The frieze just above the ternary portal is a marvel of 12th century iconography. Beginning with the Creation of Man, the story unfolds to cover the Old and the New Testament and concludes with two figures whose identity and significance seem mysterious. Below I offer my own idea of what that could be.
So who are these last two figures and what do they mean? The panel outside the church explaining the sculptures says the two might be either hugging or fighting each other. Clearly there is no sign of subordination between the two, which makes it hard to fit with any eschatological narrative. Their contemplative faces seem disconnected from any sort of violence and appear to be facing the same location as the other figures in the assembly, therefore pointing to a sense of anticipation of the Last Judgment, all the more so as this scene represents the terminus of a linear narrative, beginning with Creation and the Fall of Man. My view is that these two figures are not at all fighting each other but a contrario they stand in stark contrast with the first sculptural couple (Adam and Eve) and carry a contradictory message, that of the reconciliation of humanity through Christ, whose Incarnation is depicted nearby.
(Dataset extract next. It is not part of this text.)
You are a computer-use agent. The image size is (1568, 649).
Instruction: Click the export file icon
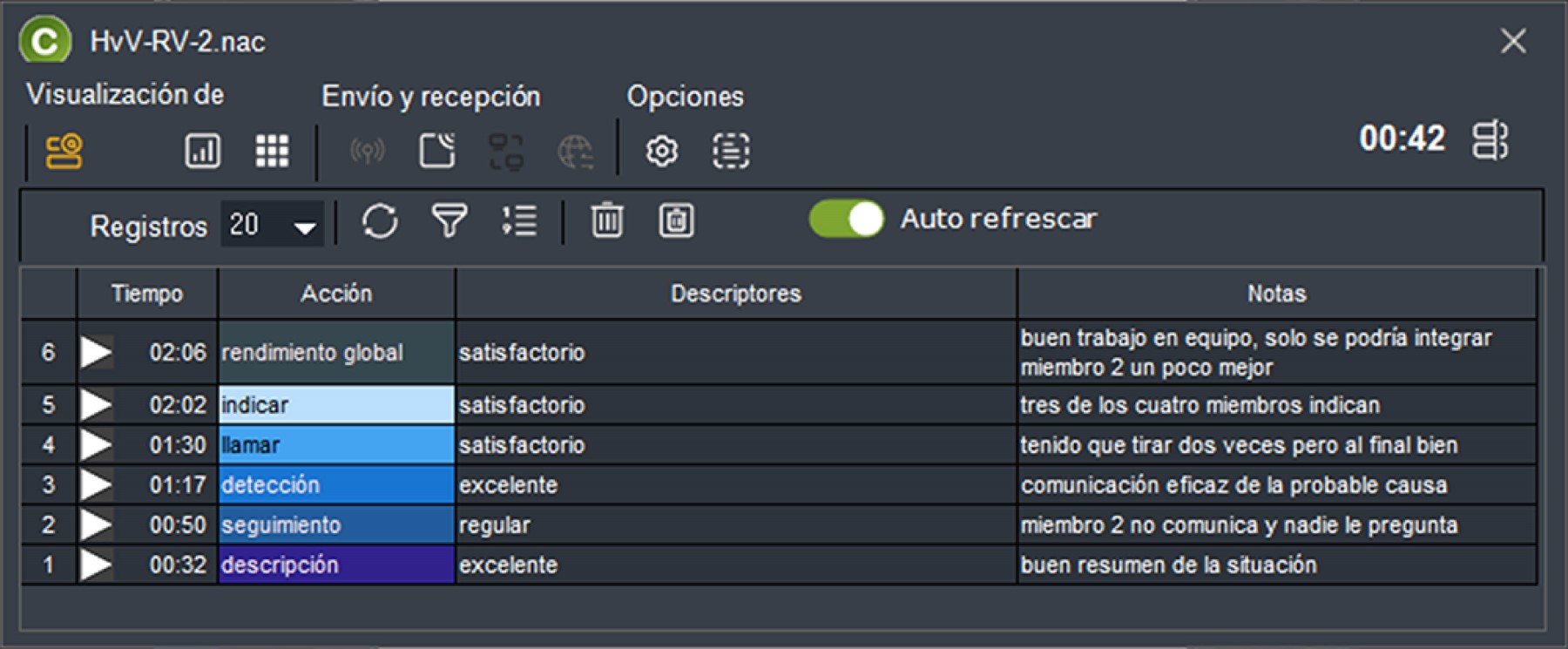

That there is no Crucifixion remains a mystery, although it might be possible that the artifex either ran out of space or wished to give emphasis to the Incarnation as God’s last direct intervention in human history. The two men, for bearded men they seem to be, abolish the work of the sinful trinity (Adam, Eve, snake) and restore fallen humanity to its original state and purpose. The binary embrace could also signify the reconciled humanity through Christ’s human and divine nature who calls Creation to a final act of peace through God’s grace.